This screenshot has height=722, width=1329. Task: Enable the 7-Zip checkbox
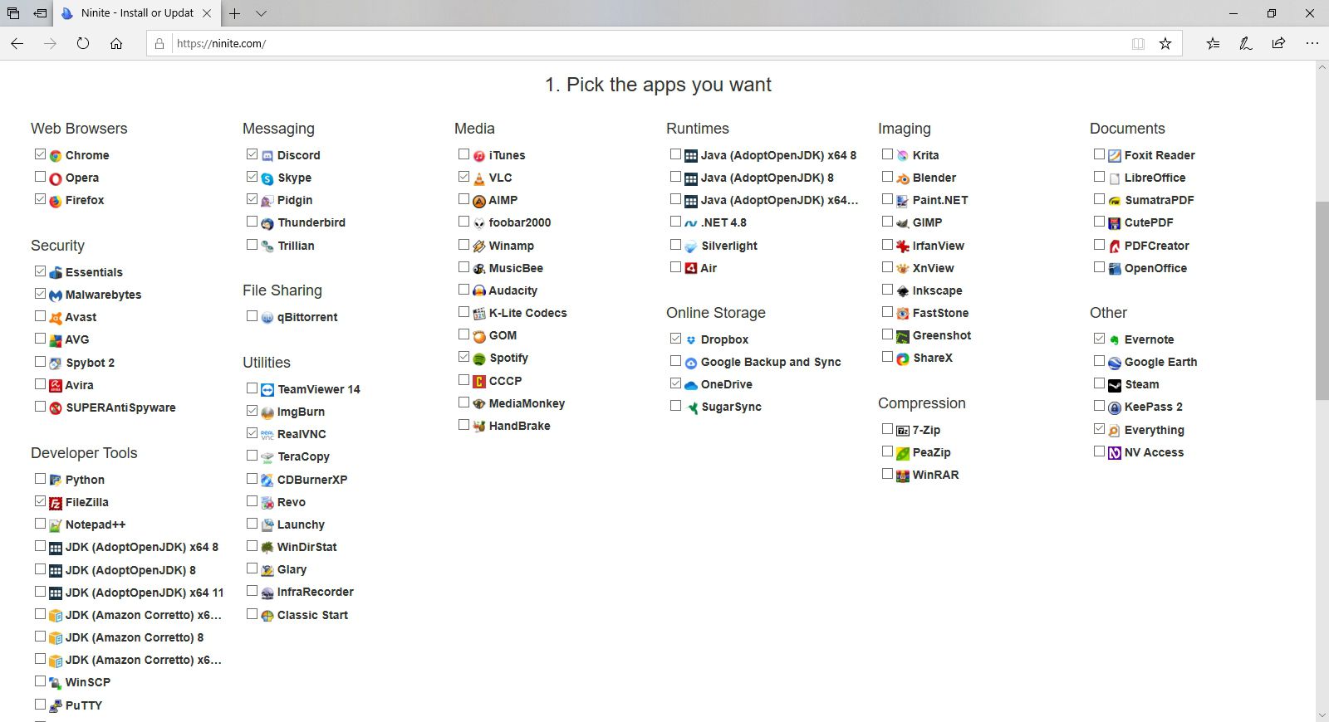click(887, 429)
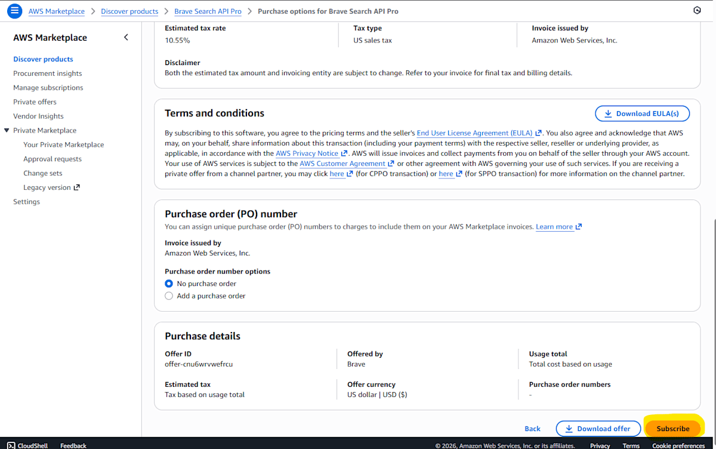The width and height of the screenshot is (716, 449).
Task: Open Manage subscriptions in sidebar
Action: (48, 88)
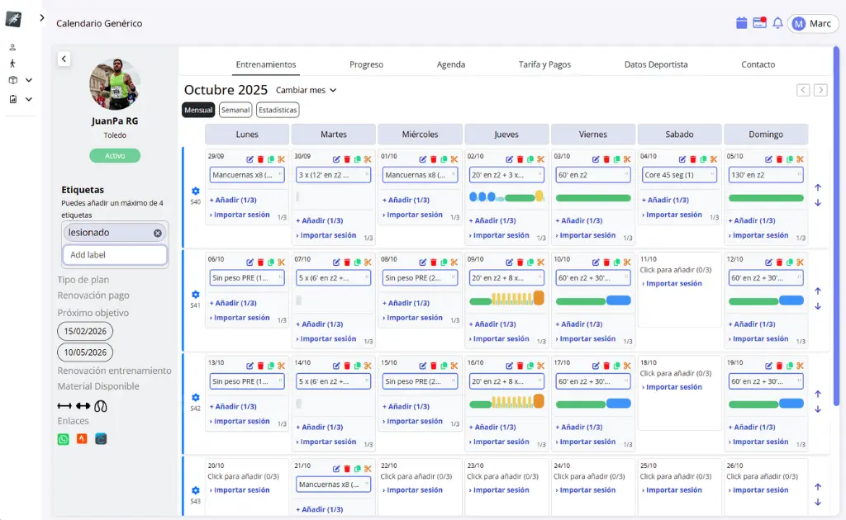Open week S41 settings gear
This screenshot has height=520, width=846.
196,295
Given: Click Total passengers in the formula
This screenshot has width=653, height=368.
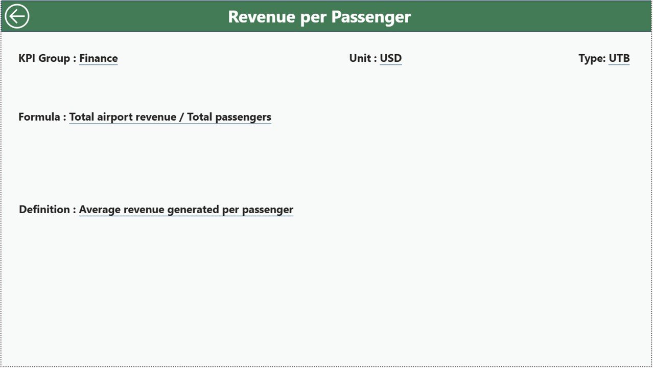Looking at the screenshot, I should tap(229, 117).
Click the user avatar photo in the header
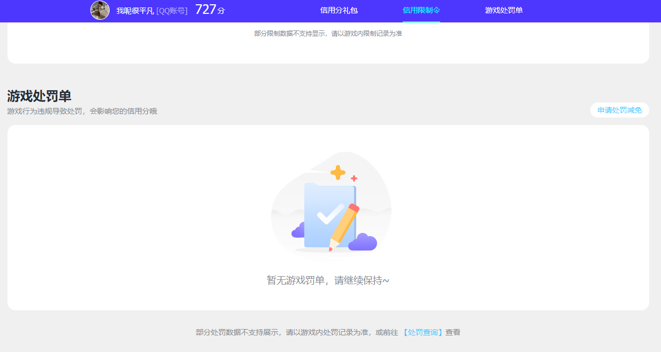661x352 pixels. pyautogui.click(x=100, y=10)
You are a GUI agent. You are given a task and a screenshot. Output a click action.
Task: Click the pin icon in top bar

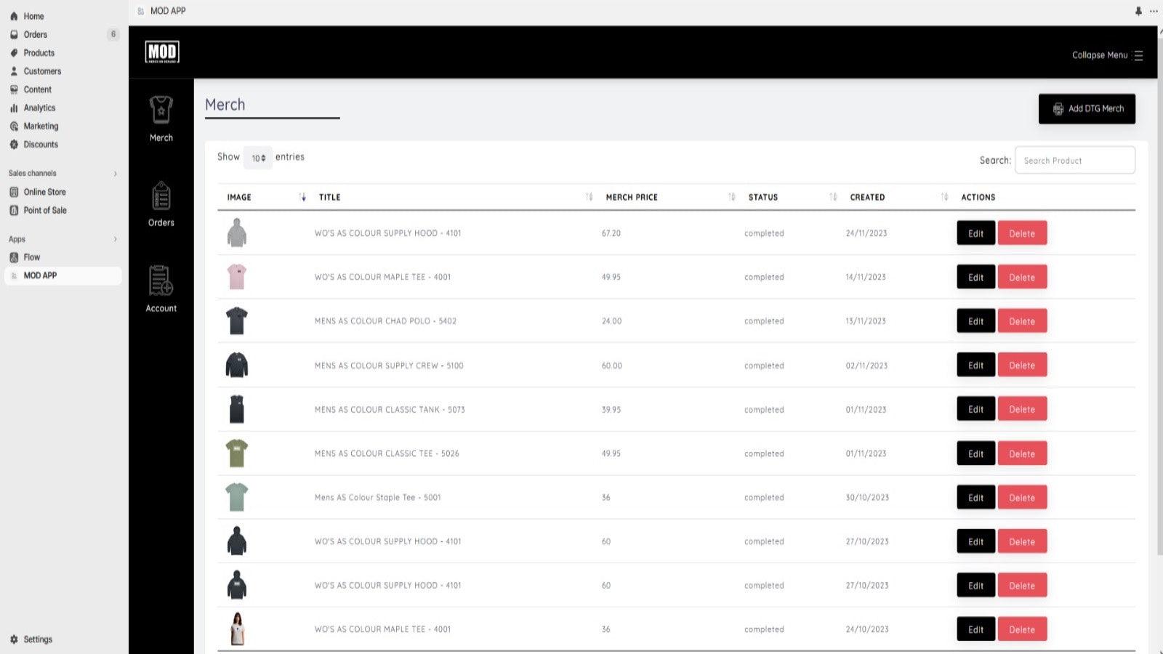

━━━━━━

Exercise directions: Everything from the line containing "Click the user avatar photo in the header" through the last line of the entries is to be output exactly as written, minus any pictures.

Solution to the problem:
Click the user avatar photo in the header
661x352 pixels. pyautogui.click(x=100, y=10)
You are a GUI agent. You are given a task and a screenshot. Output a click action.
Task: Click the pin icon in top bar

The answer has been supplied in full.